Bloomberg reported that Russia's war on Ukraine and the resulting violent international reactions have plunged global energy markets into chaos.

Which portends dire economic consequences comparable to those caused by the oil shocks of the seventies of the last century.

The site stated that coal achieved an unprecedented price recovery by nearly 80%, European gas prices broke the record, and oil futures fluctuated in the widest range of exchange in 3 decades.

"You can't stop the world's second largest crude oil producer [from exporting] without expecting bad things to happen," says Jeff Currie, director of commodity research at Goldman Sachs Group.

According to Bloomberg, the sudden economic isolation imposed on Russia deprives the world of a major global source of energy, minerals and agricultural crops, which threatens the foundations of the state itself and raises fears of something that developed countries did not suffer in decades past, such as severe inflation and a real energy shortage.

Most European countries still depend on Russia for more than half of their crude oil imports.

And Bloomberg quotes Daniel Yergin, an oil and gas historian and vice president of IHS Markit Ltd., as saying that the process that began in the 1990s to connect Russia and integrate it into the global economy “is going very quickly in the opposite direction.” .

The result was chaos in the energy market, as Bloomberg put it;

This is due to the inability to obtain insurance for imports or oil tankers and caused by the effective boycott of millions of Russian barrels of oil per day.

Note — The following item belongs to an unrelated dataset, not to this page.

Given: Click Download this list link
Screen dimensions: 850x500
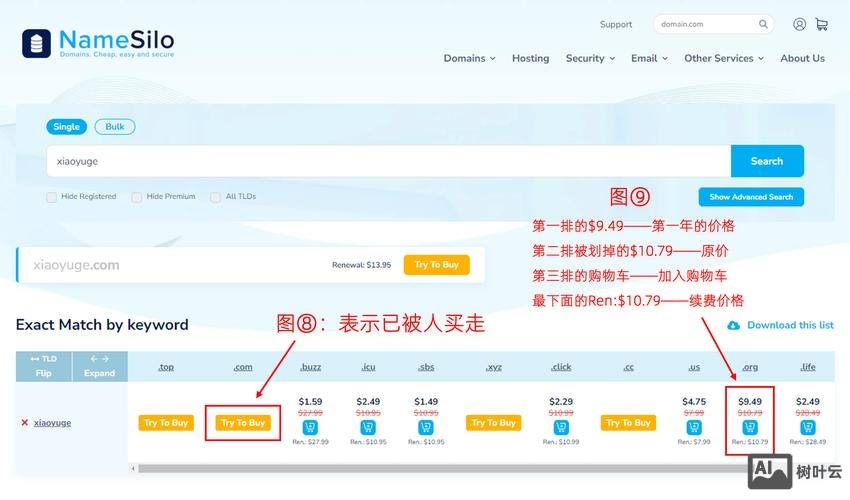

And it's not just oil. Wheat prices jumped to their highest level since 2008, and topped $550 a ton in Paris this month, after the war in Ukraine halted nearly a quarter of global exports.

The price of aluminum also hit a record, and exceeded $ 3,800 per ton on the London Metal Exchange, before declining later, and copper approached its highest levels ever.

Henning Gloustein, an analyst with the Eurasia Consulting Group for Political Risk, confirms that the world has never witnessed a sudden rise in commodity prices with this sharpness, adding that unless there is a significant reduction in the escalation of conditions, the record or high prices of many commodities due to sanctions and disrupted supply chains will continue.

The decline in Russian oil exports may eventually resemble the collapse that afflicted Iran during the period between 1978 and 1979 when the oil sector was suffering from double pressures represented in the popular revolution internally and the freezing of state assets by the US government, as Jeff Corey of Goldman Sachs believes. .

International efforts to tame the confusion that prevail in the markets have failed - in Bloomberg's opinion - which has created a precarious situation, especially for US President Joe Biden ahead of the mid-term congressional elections in light of his low popularity.

Megan O'Sullivan, professor of international affairs at Harvard Kennedy School, predicts that the Russian energy crisis will reverberate around the world for years to come.